Rusty Lake returned to continuity for their fourth title, Harvey’s Box. This is an especially strange one at first glance: the player finds themselves in a cardboard box, and if they pay close attention, will soon realize that they are Harvey, the grey parrot from Cube Escape: Seasons. Harvey wants to get out of his box, which he shares with several bizarre items that seem to have been shoved in without rhyme or reason. The lack of real-world context for Harvey’s Box‘s props is costly, as it leaves the game with almost no grounding whatsoever. Seasons and Arles are clearly set in actual rooms from actual houses, but Harvey’s Box just feels random. It doesn’t help the series’ ever-present design language problems. In any other Rusty Lake game, an oven might open a portal to a forest, sure, but it would at least function like an oven up to that point: you can open the door, you can turn the knobs and light the gas, all familiar activities that give you a general direction for puzzles. In Harvey’s Box, a live fish lies on the ground for absolutely no reason, and you’re supposed to use it to do… what, exactly? If you said “give it legs and a cigar,” well, you’re right, but you’re probably cheating.

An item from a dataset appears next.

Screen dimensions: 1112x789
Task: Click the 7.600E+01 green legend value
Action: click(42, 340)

Harvey’s Box introduces Rusty Lake’s habit of stepping aside from Adventure and Room Escape puzzle standards by sitting you down in front of setpiece puzzles, usually pulling from traditional paper puzzles, not unlike a Lynchian Professor Layton, or a Casual Adventure game like those released by Big Fish. Unfortunately, Harvey’s Box leans on this hard, and you will probably spend three-quarters of your playthrough trying to strum a musical comb, a flies-and-maggots puzzle that resembles a distant cousin of Sudoku, and the game’s most infamous puzzle: arranging a bunch of dominoes to fit a pattern. The dominoes are weirdly harder than they sounds, and are just plain dominoes with no surreal or horror touch, a puzzle that could easily be found in any Adventure game on the market. The game’s final puzzle has almost no prompting, either, but there are so little options in the Adventure game portion that you’ll probably work it out from the fact that you can only do two or three things!

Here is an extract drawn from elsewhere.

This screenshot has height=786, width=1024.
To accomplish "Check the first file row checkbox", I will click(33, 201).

While Arles took us temporarily away from the main continuity, Harvey’s Box brings us back, but it’s hard to contextualize it. Many a Let’s Player has outright overlooked its one and only connection to the rest of the series, presented in the next game in the series, because the connection happens to appear during a timed sequence. All it serves to do is to inform you that the protagonist of Seasons and The Lake is the same, hardly a grand insight. Thankfully, it was almost time for the series to catch its second wind, one that it mostly still rides to this day.